We welcome discussion on thresholds and potential capabilities of concern with regards to large dual-use foundation models. However, it is important to underscore that there should be explicit authority to change (and likely lower) these thresholds over time. This is because large dual-use AI foundation models with a certain set of thresholds held constant may become more powerful and dangerous to due to other factors.
For instance, algorithmic improvements in an AI model may significantly drive dual-use risk even if parameter count and training compute are held constant. In addition, the threshold of training data cannot just be quantitative but also qualitative – a model trained on higher quality or more dangerous (albeit smaller) training datasets can still present capabilities of concern.

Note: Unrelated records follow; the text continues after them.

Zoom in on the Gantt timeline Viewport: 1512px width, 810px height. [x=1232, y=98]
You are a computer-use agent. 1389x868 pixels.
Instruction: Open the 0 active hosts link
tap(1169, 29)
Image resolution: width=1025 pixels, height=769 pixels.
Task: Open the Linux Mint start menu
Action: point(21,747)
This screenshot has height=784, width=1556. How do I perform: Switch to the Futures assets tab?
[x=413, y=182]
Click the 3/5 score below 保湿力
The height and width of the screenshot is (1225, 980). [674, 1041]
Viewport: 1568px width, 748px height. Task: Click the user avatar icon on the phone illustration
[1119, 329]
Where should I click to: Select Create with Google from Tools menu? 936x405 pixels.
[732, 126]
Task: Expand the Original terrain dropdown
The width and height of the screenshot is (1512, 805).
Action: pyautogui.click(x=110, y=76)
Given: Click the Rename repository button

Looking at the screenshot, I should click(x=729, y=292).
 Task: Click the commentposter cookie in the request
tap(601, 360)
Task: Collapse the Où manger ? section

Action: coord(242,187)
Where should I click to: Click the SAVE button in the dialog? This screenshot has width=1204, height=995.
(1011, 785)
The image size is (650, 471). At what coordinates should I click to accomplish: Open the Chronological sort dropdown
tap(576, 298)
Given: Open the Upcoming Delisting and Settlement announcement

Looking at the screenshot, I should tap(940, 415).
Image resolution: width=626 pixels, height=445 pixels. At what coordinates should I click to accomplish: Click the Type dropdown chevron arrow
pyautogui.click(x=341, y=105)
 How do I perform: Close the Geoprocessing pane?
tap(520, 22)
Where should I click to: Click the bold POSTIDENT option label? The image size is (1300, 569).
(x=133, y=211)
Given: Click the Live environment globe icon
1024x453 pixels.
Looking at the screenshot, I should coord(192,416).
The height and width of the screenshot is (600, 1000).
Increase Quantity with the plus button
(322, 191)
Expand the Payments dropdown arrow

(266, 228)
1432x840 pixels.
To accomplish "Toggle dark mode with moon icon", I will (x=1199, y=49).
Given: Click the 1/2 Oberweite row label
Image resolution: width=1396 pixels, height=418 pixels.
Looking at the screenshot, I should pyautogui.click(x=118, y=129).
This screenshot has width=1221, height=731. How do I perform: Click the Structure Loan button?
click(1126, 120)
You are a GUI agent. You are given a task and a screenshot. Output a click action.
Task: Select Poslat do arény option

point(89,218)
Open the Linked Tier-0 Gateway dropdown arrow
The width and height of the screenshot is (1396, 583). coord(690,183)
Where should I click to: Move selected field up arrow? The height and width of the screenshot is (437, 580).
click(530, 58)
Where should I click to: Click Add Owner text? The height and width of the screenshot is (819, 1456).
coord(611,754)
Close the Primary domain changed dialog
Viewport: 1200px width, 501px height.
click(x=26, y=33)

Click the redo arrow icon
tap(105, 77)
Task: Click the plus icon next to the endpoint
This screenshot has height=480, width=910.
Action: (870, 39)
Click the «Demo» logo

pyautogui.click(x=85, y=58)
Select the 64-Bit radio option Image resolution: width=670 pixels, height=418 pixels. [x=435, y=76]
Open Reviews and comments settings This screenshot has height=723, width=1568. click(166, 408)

Finally, the IFR would benefit from explicit discussion of the unique risk profile for capabilities of concern presented by dual-use AI models with widely available model weights . Models with widely available model weights at the same threshold as closed models will likely present greater potential capabilities of concern, as the guardrails from these models are more easily removed (if there are guardrails in the first place) and the models can be fine-tuned, using relatively little compute resources, to improve specific capabilities of concern.
Closing Remarks
We appreciate the thoughtful approach of BIS to the development of the AC/S IFR and are grateful for the opportunity to contribute to this important effort. We hope to continue engaging with this project and subsequent projects seeking to ensure AI does not jeopardize the continued safety, security, and wellbeing of the United States.
↩ 1 While we used CPUs in this case, a variation of this proof of concept would also work for GPUs, as they also support the Trust Platform Module (TPM) and secure enclave architectures.
↩ 2 This mechanism also facilitates various future auditability affordances.